Material:
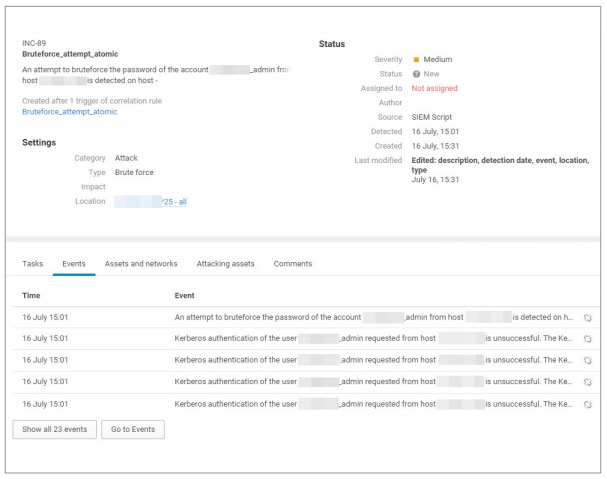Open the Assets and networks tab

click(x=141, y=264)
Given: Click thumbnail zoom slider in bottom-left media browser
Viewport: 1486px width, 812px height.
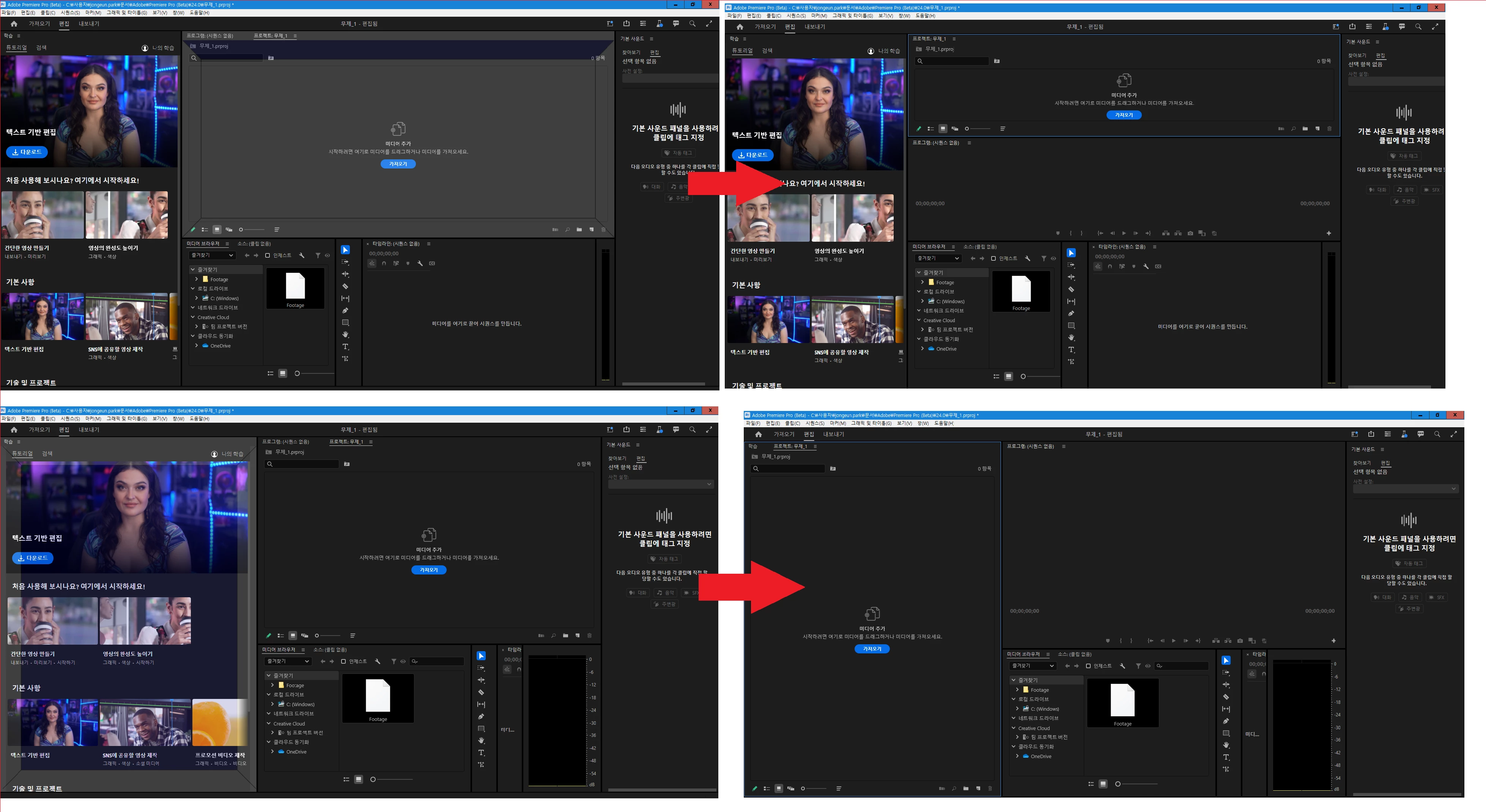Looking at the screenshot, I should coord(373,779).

* * *

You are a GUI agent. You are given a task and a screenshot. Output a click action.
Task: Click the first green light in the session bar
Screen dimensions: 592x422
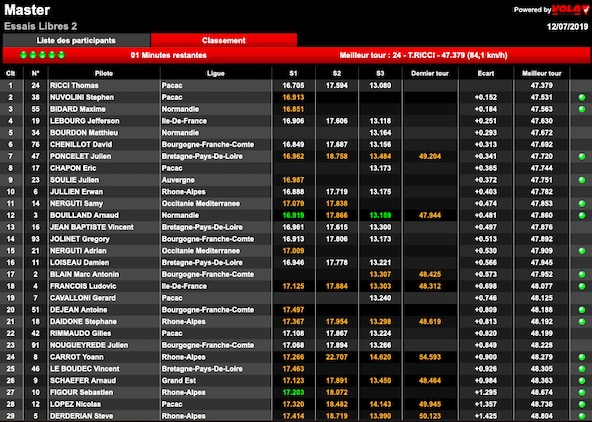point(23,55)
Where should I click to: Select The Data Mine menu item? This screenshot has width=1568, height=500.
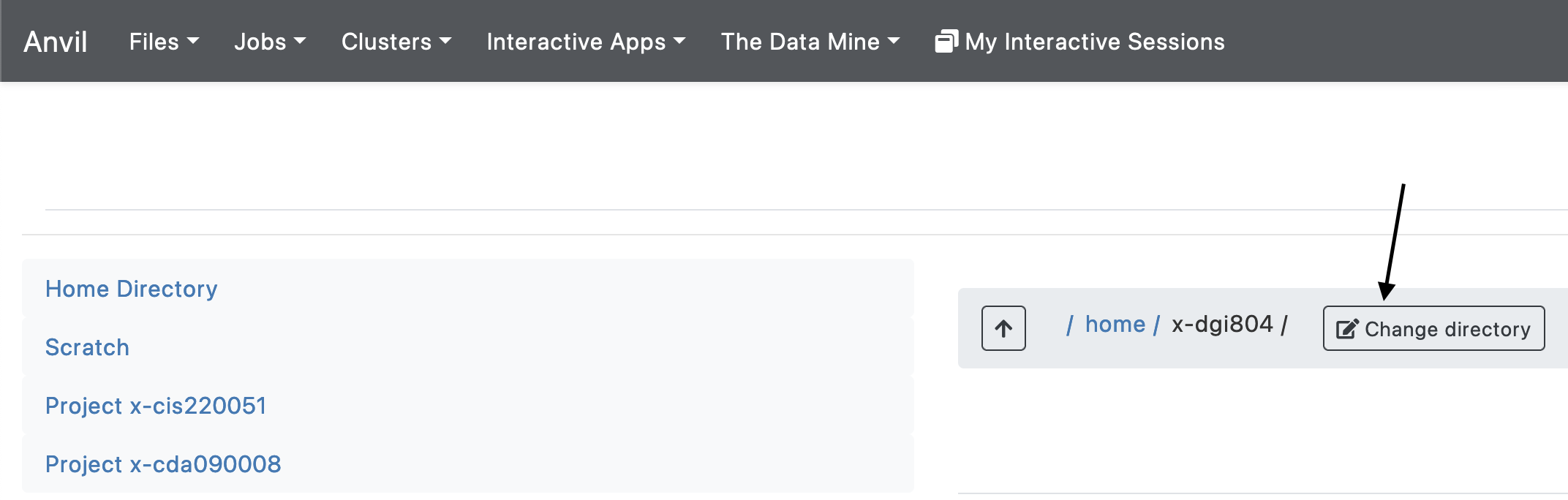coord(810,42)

Work to do: Can you restate the items from the line with "Where should I" up to and including the line with "coord(810,42)", requests and all, with every click coordinate in the answers scaled by 0.9 and rounded to a whole number, halves rounding up? Omit the pictures.

The output:
Where should I click to: Select The Data Mine menu item? This screenshot has width=1568, height=500.
coord(729,38)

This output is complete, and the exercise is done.